Legend has it that Cleopatra use to bathe in milk daily. Well-known for her radiant beauty, it’s said her silky soft skin was thanks to the milk of 700 donkeys…
She must have smelt a bit though!
Of all the weird beauty fads, I’m surprised bathing in milk has not become ‘a thing’. Throughout history milk has been used for its apparent rejuvenating and moisturising properties. Even as we become wiser to the chemicals found in body washes and bath soaks, we’ve still yet to take things back to basics.
Is it safe to bathe in milk?
Unless you have a milk allergy, it’s unlikely that adding milk to your bath will cause you any harm. The lactic acid in milk breaks down dead skin cells and aids exfoliation. Shifting dirt and softening skin, milk is a true miracle. Why then, must we be so quick to write it off?
You’ve probably been using milk (or a version of it) in your beauty routine for a while now. Lactic acid is the secret of many beauty potions and it’s sourced from milk or made synthetically in labs. It is one of the most common alpha hydroxy acids (AHAs) and lurks in some of the most popular products in the land. Whilst you might not be chugging from the bottle for the good of your skin, you may have unknowingly already incorporated milk into your beauty routine.

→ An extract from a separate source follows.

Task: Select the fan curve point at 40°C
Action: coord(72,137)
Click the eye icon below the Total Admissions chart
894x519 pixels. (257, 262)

Recognise these? They contain lactic acid, the gentle exfoliation aid found in milk. If these are part of your beauty arsenal already, you should be absolutely fine to add a dash of milk to your running bath water. After all, if it’s good enough for Cleopatra, it’s got to be good enough for us!
Will bathing in milk make me smell funny?
Look, I’m not going to lie, when I tried this out I gave myself an extra rinse in the shower afterwards. I just didn’t want to risk it. Can you imagine how it would smell once you dried out if any was still on your skin?
The bath water itself doesn’t smell when you get in. I thought the heat may have curdled the milk, but thankfully there was no peculiar smell at all. You can add honey or lavender to give your milk bath a subtle fragrance if you wish. Adding bubble bath or similar products would really take away the natural feel – so don’t go over board! A hint of herbs or botanicals will really bring your milk bath to life and give your skin a well-deserved break from harmful chemicals.
There are also plenty of pre-made mixes if you don’t fancy stealing all your flatmate’s milk. Queen Tea Cosmetics create brilliant blends of cocoa butter, non-fat dry milk and oat bran for moisturising miracles. Little potions like this definitely offer a more luxury feel, especially compared to using milk straight from the carton! It’s also worth noting that the cuties behind Queen Tea Cosmetics offer food substitutes to malnourished children every purchase made. It’s not often to you find a cosmetics company with a one-for-one business model!
Milk baths, do they work?
As I immersed myself into the water, I didn’t feel relaxed; I felt like a tea bag. I couldn’t shake the feeling that the milk was eventually going to smell. It was probably more psychological than anything. Plus, I’ve been put off milk ever since I left a White Russian cocktail in the sun, whilst on holiday. What heat does to milk is magical and alcohol acts as a catalyst – cue a warm lumpy mess.
Thankfully however, that didn’t happen to me! I heaved myself out of the bath and gave myself a quick rinse (just in case). My skin felt soft to the touch, as if I’d bathed in pure moisturiser. Milk worked just as good as my favourite body cream and I’m going to make it part of my monthly routine, just to offer my skin some respite from all of the crazy bath concoctions I come up with!
I won’t be giving up all my potions just yet, but milk baths certainly are a luxurious treat.
Cleopatra was clearly on to something!